Вообще колебания, так сказать, средней линии наших воззрений по вопросу «человек и невесомость» – или шире: «человек в космосе» – показались мне впоследствии, когда я попытался их осмыслить, очень интересными не только в узкопрофессиональном, но и, если хотите, в общечеловеческом плане. Если попробовать изобразить эти колебания графически, получится ломаная линия с гималайской высоты пиками и океанской глубины провалами.
Сначала – до полета Гагарина – тревоги, сомнения, опасливые прогнозы, вплоть до устрашающих предсказаний профессора Требста (помните: «космический ужас», «утрата способности к разумным действиям», «самоуничтожение»?..). Конечно, во власти этих тревог пребывали не все. Больше того: те, от кого дальнейший разворот дел зависел в наибольшей степени, эти люди – во главе с Королевым и его ближайшими сотрудниками – проявляли полную уверенность в успехе предстоящего полета. Но и они не могли (да и не считали правильным) полностью игнорировать новизну затеянного дела. Новое – это новое!
Следующий этап – после полета Гагарина – характеризовался, если можно так выразиться, хоровым вздохом облегчения: все в порядке, беспокоиться не о чем, человек в космосе чувствует себя отлично. В общем, ура, ура и еще раз ура!.. Но и на этом этапе существовало дальновидное меньшинство – на сей раз его представляли в основном медики и физиологи, – призывавшее к определенной осторожности в окончательных выводах и к некоторой дозировке восторгов. (Не случайна была реплика В. В. Ларина на первом обсуждении итогов полета Гагарина: «Это за полтора часа…»)
И вот следующий излом нашей воображаемой линии: во время суточного полета выясняется, что организм человеческий все-таки небезразличен к прекращению действия гравитации, действия, на которое он прочно запрограммирован генетически. Для людей, склонных к быстрым переходам от отчаяния к восторгу и наоборот, налицо прекрасная возможность эту склонность проявить.

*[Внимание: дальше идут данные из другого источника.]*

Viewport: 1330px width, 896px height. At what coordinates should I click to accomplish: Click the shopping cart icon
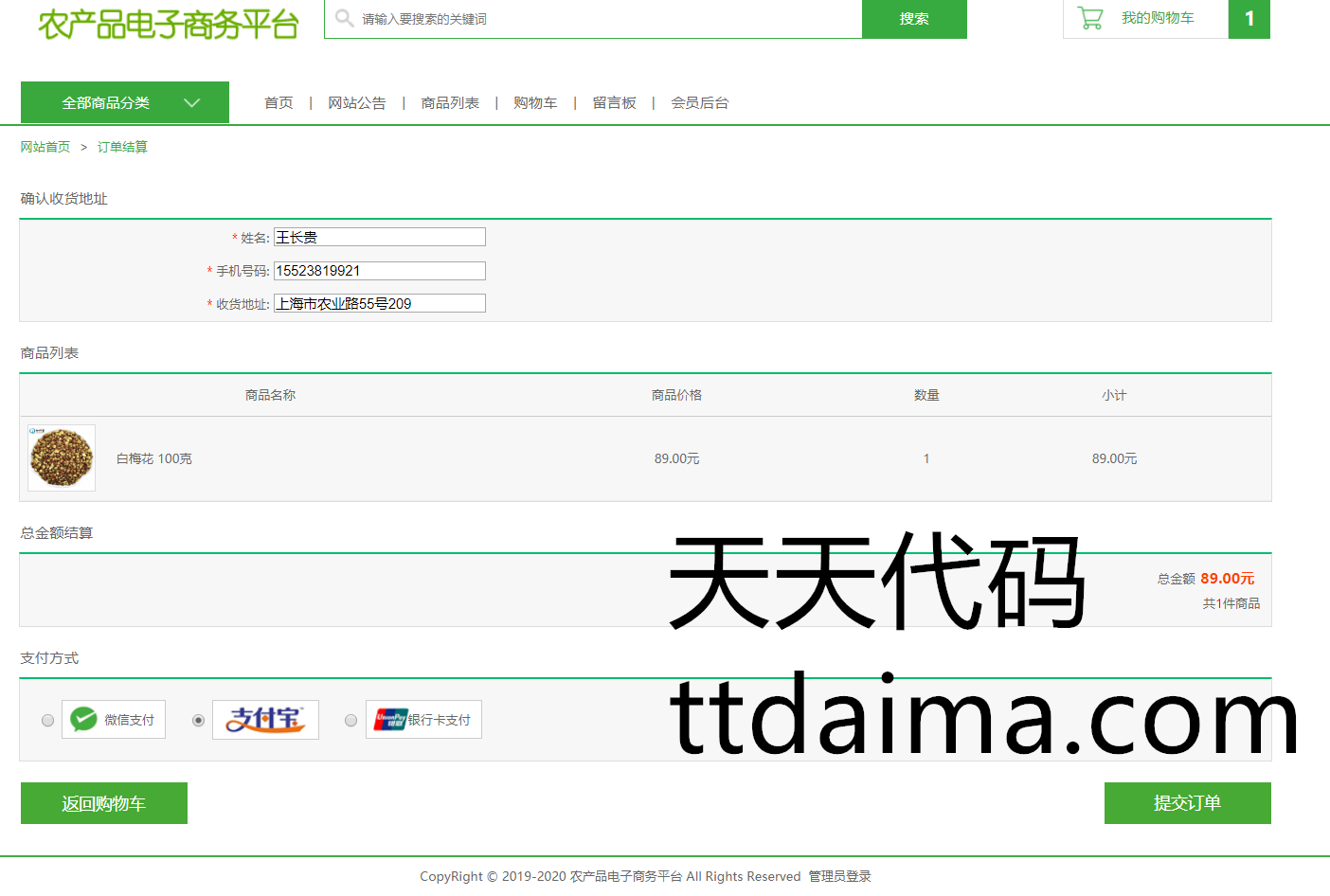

Не буду подробно рассказывать о каждом следующем изломе зубцов нашего воображаемого графика: и про то, как полеты Николаева и Поповича показали эффективность придуманной «антиневесомостной» методики, и про то, как уточнялись наши знания о ходе процесса адаптации человека в невесомости, и про то, как длительные, многомесячной продолжительности полеты, предпринятые в последующие годы, поставили новую (или, если хотите, показали оборотную сторону старой) проблему – реадаптации человека после долгого пребывания в невесомости. И про то, как была решена целым комплексом средств и эта проблема (сейчас космонавты даже после самого длительного, многомесячного полета, приземлившись, уверенно выходят из корабля и через каких-нибудь несколько дней включаются в нормальный ритм «земной» жизни). Хотя, конечно, никто сегодня не возьмет на себя смелость поручиться, что следующие полеты не вызовут к жизни каких-то новых, до поры до времени неведомых нам вопросов…
Но сейчас я говорю о другом: о том, как причудливо движется вперед и обрастает фактами любое сколько-нибудь сложное исследование – техническое, физиологическое, социальное, словом, любое – и как еще более причудливо «отслеживается» этот процесс в нашем сознании. Как склонны мы бываем абсолютизировать очередную, в общем-то частную, порцию добытой информации. Как сильно зависим в сооружаемых нами прогнозах от того, что называется состоянием вопроса на сегодня. И как непросто выработать в себе это драгоценное для каждого исследователя свойство – умение смотреть вперед… История проблемы «человек и невесомость» дает тому убедительное подтверждение.